Footfall up to 5pm on Boxing Day was down 4.5% on the same period last year, according to monitoring service Springboard.
However bargain-hunters were still out in force in some places, with queues forming outside Selfridges in central London from 2.30am while intu, the owner of some of Britain’s biggest shopping centres, reported a big rise in footfall.
The wider drop in shopping trips to physical stores comes as consumers increasingly turn online for their purchases.
November’s Black Friday event has also been blamed for bringing forward store discounting from the traditional Boxing Day period.
Diane Wehrle, insights director at Springboard, said: “We did anticipate a drop in footfall on Boxing Day this year, but the scale of the drop is greater than expected.
“Given that last year footfall declined by 1.4% up to 5pm, but dropped by 2.3% over the 24 hour period as a whole, we are now expecting footfall to decline by more than 4% compared with last year over the day as a whole.
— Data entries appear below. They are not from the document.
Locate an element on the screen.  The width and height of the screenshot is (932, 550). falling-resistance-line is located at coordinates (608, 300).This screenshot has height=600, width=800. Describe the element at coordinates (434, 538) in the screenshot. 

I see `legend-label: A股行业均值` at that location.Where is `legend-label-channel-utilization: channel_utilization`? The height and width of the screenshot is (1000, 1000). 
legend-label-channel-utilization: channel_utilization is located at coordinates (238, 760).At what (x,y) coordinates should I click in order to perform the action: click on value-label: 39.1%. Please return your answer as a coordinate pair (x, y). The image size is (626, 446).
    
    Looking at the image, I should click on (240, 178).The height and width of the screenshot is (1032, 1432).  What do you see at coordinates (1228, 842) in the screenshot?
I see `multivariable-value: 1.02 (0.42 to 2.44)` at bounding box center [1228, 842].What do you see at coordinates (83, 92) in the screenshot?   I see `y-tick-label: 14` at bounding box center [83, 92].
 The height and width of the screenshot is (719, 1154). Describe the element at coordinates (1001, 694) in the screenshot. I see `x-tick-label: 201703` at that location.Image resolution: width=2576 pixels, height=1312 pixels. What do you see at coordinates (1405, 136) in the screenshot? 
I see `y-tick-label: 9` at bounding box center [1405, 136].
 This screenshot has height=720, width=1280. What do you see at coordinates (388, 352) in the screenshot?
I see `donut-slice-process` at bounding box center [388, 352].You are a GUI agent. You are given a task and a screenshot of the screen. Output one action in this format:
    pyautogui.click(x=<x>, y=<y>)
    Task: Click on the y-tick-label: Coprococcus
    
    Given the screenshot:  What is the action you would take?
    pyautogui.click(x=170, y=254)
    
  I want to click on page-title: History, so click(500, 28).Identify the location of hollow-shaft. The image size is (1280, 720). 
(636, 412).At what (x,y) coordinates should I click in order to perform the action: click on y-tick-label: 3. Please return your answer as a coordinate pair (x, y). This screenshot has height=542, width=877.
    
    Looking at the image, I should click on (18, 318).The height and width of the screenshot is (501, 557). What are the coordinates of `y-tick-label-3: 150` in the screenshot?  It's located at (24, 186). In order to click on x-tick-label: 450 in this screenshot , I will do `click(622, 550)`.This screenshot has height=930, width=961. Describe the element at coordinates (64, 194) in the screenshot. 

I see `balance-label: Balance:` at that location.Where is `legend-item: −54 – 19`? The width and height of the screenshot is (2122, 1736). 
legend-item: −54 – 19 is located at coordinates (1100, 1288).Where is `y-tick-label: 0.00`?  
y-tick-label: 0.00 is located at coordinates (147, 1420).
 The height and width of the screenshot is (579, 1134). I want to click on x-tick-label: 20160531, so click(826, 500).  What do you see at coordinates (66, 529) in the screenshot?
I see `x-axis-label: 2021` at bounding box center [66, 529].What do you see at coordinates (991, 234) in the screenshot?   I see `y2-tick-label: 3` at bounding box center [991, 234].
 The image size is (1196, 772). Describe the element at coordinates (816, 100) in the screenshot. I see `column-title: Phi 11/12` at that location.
“The drop in footfall – the fifth out of the past six years – reinforces the lessening of the importance of Boxing Day as a key trading day in the retail calendar”.
The Springboard figures showed a 5.8% decline for high street shopping visits, a 4% downturn for shopping centres and a 2% drop at out of town locations.
Online sales fared better and some shoppers were already spending on Christmas Day itself, with sales on 25 December up 5% on last year according to ecommerce trends experts PCA Predict.
They were forecast to be up 6.2% for Boxing Day.
Currys PC World said more than a quarter of a million customers logged on in one hour on Tuesday morning, with 63% using phones to place orders.
Selfridges said that after three hours trading on Boxing Day from 9am it had registered £4m in sales at its London, Birmingham and Manchester stores and online and it was expecting a record-breaking day.
Barclaycard has predicted that 34% of Britons will go to the festive sales, up from 23% last year.
It found that after months of “feeling the squeeze” amid rising inflation and weak pay growth, many consumers were looking forward to taking advantage of discounts.
Intu, owner of shopping centres including Gateshead’s Metrocentre, Manchester’s Trafford Centre and Lakeside in Essex, reported an 8.5% rise in footfall by mid-afternoon.
Gordon McKinnon, operations director at intu, said: “We are buzzing with activity.”